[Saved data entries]
________________________________________
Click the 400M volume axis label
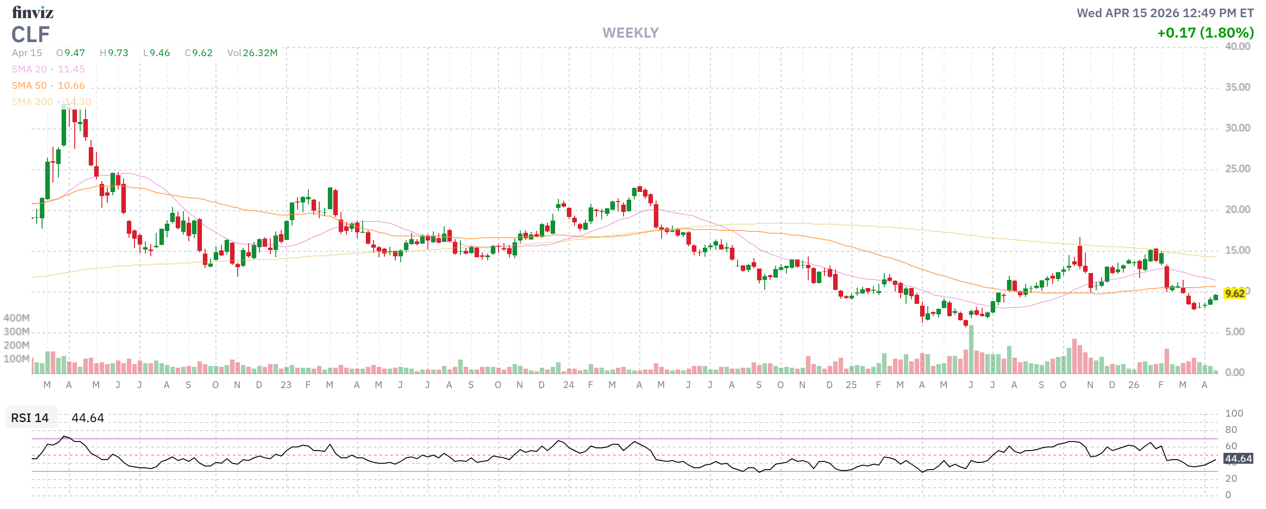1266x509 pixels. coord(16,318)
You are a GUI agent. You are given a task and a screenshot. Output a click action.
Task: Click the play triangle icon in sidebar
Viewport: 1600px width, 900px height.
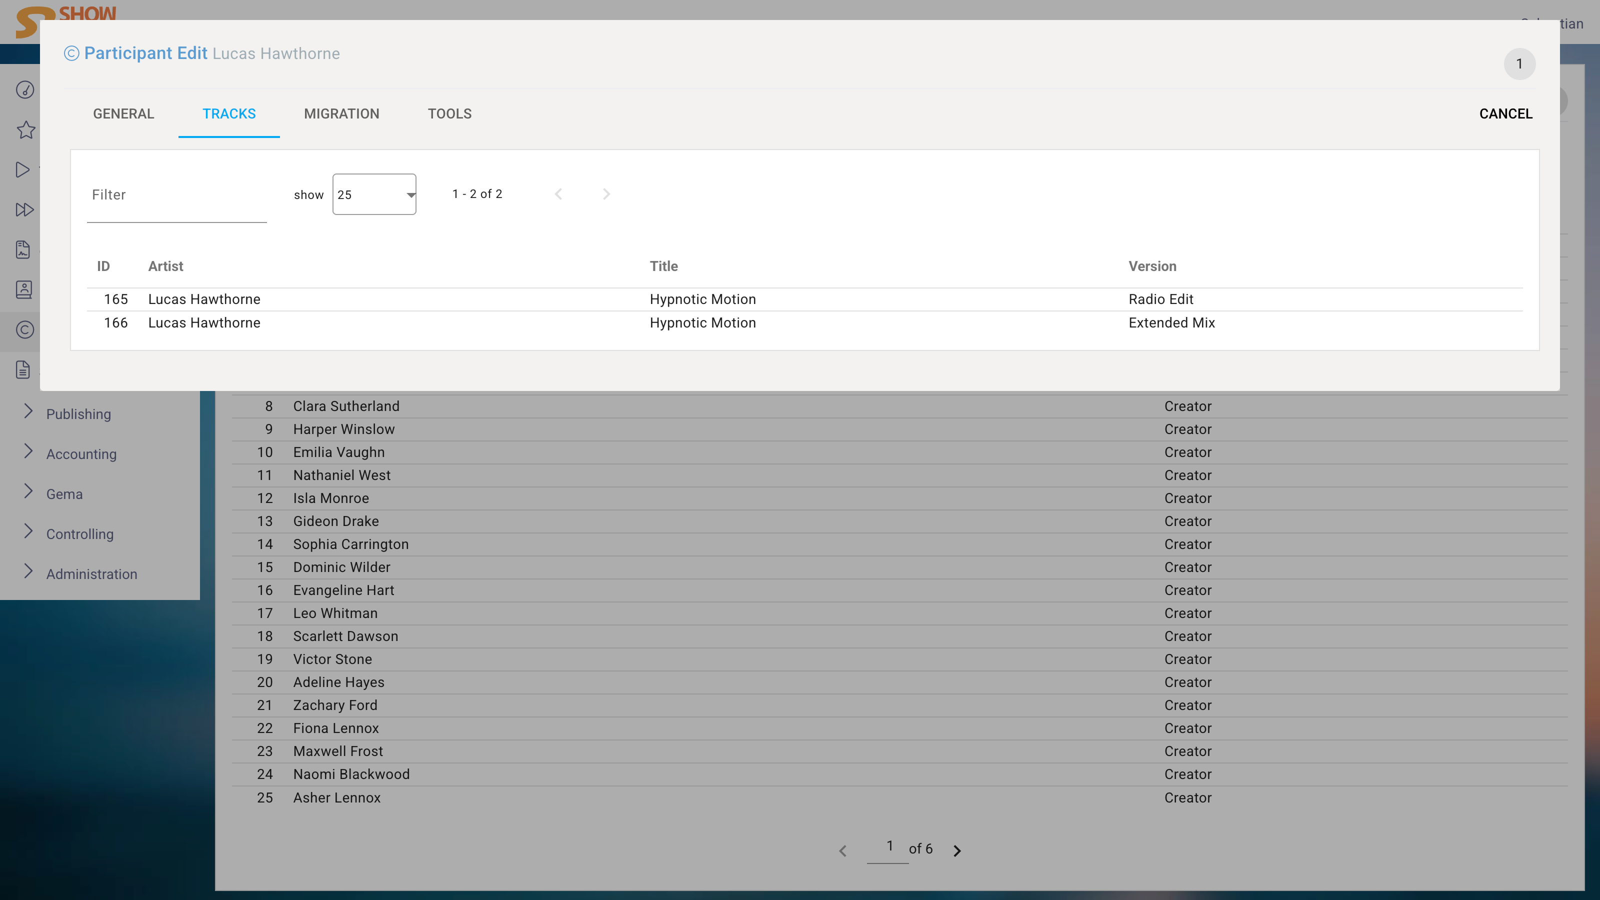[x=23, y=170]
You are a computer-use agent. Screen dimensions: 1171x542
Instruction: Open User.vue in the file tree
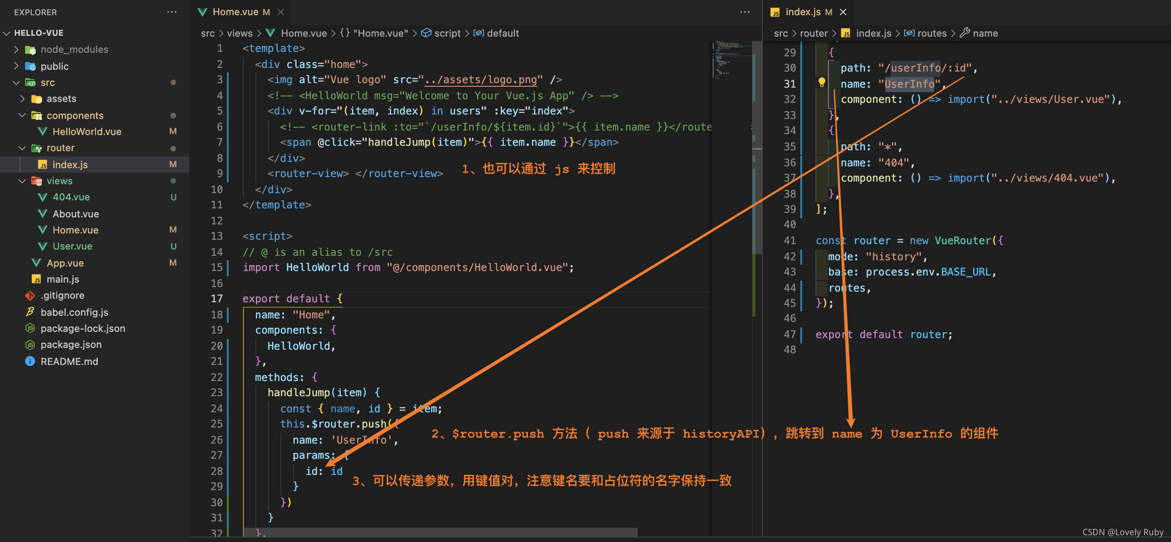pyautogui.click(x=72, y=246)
________________________________________
_What needs to be done_
Look through the entries and return each line that has the word "agent" in it.

_Result of this exercise_
You are a GUI agent. You are given a task and a screenshot. Output a click action.
You are a computer-use agent. Screen dimensions: 1171x542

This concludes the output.